(Excerpts from a dataset)
_____

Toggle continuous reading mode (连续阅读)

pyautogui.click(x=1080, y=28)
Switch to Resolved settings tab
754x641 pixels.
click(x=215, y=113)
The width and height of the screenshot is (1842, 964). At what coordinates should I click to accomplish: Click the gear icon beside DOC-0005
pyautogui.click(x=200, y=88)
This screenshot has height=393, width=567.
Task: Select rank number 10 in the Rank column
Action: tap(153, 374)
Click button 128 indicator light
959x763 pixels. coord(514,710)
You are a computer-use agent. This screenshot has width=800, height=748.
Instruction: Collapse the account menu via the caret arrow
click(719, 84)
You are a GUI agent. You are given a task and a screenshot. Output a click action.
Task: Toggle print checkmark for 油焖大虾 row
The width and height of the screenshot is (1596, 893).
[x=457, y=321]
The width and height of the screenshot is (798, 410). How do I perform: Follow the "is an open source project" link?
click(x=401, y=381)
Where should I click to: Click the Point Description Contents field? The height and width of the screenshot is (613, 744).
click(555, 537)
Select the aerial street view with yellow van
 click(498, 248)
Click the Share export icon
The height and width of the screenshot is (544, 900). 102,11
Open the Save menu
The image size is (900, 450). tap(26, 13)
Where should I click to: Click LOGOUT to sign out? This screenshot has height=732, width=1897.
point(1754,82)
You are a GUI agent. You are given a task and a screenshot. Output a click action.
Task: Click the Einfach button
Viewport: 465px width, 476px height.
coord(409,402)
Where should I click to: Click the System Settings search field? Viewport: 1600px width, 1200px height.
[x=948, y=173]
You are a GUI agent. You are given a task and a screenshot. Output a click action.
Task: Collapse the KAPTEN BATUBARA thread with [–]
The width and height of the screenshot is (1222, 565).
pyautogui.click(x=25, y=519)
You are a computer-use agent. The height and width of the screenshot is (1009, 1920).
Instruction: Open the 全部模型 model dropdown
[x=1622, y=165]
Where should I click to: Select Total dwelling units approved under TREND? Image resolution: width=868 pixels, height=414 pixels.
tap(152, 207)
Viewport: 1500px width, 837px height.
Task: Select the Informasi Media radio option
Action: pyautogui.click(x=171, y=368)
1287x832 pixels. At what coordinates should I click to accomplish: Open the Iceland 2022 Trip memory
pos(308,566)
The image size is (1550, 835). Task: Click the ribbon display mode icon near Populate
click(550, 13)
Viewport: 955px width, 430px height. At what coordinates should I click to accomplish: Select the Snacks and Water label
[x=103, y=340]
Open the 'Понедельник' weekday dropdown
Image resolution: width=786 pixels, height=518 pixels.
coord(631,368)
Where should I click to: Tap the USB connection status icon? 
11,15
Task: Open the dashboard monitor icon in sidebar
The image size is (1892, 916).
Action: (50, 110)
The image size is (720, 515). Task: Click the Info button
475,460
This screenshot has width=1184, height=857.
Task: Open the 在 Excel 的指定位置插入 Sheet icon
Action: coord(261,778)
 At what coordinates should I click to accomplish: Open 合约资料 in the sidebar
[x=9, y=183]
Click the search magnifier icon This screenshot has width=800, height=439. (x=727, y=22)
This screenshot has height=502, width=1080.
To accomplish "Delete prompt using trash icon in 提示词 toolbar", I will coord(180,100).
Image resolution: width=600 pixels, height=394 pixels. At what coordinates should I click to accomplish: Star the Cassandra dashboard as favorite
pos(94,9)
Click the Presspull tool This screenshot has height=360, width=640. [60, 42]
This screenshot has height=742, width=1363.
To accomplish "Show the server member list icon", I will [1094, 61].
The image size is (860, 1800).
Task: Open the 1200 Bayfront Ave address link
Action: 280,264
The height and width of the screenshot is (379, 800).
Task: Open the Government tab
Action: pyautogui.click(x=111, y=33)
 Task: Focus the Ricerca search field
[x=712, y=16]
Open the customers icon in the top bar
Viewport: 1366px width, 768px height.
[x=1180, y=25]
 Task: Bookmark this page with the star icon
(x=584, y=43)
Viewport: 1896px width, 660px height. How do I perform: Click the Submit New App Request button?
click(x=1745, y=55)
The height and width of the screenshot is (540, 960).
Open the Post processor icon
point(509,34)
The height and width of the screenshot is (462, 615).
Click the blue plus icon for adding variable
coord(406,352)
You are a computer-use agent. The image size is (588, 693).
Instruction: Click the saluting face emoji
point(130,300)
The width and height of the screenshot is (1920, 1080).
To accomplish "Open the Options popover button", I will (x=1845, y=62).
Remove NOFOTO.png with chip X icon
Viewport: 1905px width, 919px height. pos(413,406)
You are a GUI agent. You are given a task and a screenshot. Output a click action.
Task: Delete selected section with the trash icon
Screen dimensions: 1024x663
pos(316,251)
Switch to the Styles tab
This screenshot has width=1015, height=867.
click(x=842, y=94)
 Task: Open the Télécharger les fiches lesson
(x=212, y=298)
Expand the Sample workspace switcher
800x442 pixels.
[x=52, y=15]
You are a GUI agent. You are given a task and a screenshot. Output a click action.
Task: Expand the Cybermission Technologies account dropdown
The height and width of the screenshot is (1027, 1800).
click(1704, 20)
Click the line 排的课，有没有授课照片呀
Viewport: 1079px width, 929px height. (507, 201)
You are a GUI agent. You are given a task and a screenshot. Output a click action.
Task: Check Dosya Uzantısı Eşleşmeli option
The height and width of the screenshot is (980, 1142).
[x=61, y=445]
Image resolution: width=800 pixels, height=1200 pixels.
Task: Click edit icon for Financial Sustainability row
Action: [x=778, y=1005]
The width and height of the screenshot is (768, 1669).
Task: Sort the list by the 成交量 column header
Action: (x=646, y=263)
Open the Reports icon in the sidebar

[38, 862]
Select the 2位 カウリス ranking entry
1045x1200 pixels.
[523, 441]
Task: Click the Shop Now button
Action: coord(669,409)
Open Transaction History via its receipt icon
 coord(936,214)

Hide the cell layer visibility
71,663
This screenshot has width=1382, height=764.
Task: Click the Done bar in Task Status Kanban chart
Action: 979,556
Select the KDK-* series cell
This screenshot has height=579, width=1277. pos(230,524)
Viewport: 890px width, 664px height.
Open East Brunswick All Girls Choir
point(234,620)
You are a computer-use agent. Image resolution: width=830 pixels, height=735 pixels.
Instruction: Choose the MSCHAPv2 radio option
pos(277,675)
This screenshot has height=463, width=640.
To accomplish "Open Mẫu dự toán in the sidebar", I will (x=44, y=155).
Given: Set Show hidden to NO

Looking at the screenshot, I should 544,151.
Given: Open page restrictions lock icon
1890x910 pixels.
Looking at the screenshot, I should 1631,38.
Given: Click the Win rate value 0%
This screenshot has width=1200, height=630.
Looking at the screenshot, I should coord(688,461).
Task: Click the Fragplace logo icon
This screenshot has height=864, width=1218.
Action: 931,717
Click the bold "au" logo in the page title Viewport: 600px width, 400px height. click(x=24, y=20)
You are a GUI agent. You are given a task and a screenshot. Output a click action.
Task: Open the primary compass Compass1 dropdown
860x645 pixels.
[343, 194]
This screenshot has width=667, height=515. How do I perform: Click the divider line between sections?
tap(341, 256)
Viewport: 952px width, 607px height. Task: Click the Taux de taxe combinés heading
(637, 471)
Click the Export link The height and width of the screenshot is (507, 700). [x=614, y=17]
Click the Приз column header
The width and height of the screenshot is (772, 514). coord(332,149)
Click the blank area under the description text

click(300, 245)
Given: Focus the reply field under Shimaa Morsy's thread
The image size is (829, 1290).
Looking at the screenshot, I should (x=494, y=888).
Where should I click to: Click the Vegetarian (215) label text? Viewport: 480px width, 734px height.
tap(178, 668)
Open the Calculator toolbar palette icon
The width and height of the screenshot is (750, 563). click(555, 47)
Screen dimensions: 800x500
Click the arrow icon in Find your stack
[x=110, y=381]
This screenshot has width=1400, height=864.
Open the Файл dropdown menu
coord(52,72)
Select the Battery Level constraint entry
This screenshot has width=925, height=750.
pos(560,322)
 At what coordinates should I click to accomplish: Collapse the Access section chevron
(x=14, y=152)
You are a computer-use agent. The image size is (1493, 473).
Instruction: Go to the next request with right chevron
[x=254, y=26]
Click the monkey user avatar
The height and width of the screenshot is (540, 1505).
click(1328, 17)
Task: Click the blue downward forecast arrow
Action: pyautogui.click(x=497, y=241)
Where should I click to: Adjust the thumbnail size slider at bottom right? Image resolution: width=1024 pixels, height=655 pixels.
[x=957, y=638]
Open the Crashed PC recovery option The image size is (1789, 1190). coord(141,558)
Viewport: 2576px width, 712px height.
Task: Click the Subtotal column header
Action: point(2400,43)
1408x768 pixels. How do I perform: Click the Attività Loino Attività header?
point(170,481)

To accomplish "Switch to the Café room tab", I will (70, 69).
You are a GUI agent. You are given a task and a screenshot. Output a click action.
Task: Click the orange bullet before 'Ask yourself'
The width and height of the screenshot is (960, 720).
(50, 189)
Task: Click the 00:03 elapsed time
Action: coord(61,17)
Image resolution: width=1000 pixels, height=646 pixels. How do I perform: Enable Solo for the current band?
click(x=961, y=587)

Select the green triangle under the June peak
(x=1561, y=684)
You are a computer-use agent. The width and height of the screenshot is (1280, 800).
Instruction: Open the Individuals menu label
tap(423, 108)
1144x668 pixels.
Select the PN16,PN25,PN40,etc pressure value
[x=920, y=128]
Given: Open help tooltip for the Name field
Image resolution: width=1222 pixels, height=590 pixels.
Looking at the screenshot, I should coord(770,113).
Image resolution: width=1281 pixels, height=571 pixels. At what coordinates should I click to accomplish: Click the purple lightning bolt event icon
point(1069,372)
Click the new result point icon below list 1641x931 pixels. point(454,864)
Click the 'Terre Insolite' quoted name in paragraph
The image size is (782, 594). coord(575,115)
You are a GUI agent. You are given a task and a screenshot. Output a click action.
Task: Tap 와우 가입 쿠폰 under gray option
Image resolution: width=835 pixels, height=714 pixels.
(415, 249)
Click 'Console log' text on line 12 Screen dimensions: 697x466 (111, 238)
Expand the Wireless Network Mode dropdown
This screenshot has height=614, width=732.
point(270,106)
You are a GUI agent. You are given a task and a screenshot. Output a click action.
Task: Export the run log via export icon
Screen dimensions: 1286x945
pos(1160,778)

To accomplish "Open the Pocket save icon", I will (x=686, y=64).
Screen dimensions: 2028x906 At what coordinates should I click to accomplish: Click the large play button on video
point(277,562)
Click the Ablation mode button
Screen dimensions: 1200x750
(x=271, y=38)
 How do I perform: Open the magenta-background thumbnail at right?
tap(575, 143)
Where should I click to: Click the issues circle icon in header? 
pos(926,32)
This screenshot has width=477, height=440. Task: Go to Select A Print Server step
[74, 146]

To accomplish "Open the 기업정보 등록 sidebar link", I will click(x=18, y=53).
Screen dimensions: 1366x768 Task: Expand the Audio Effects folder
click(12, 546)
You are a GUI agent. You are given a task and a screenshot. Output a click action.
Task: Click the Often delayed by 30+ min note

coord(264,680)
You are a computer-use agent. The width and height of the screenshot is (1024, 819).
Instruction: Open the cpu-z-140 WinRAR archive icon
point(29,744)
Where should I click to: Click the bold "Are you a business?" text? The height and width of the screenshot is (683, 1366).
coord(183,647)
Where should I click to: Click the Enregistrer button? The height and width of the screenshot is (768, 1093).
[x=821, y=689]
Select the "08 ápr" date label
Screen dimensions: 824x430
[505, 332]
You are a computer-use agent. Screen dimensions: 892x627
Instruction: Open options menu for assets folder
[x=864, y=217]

_____

• **Task directions**:
Out of the data above, set down the lines from the one with "Task: Focus the Ricerca search field" to the one with "The height and width of the screenshot is (462, 615).", both included, exactly as written and with no additions.

• **Solution to this exercise**:
 Task: Focus the Ricerca search field
[x=712, y=16]
Open the customers icon in the top bar
Viewport: 1366px width, 768px height.
[x=1180, y=25]
 Task: Bookmark this page with the star icon
(x=584, y=43)
Viewport: 1896px width, 660px height. How do I perform: Click the Submit New App Request button?
click(x=1745, y=55)
The height and width of the screenshot is (540, 960).
Open the Post processor icon
point(509,34)
The height and width of the screenshot is (462, 615).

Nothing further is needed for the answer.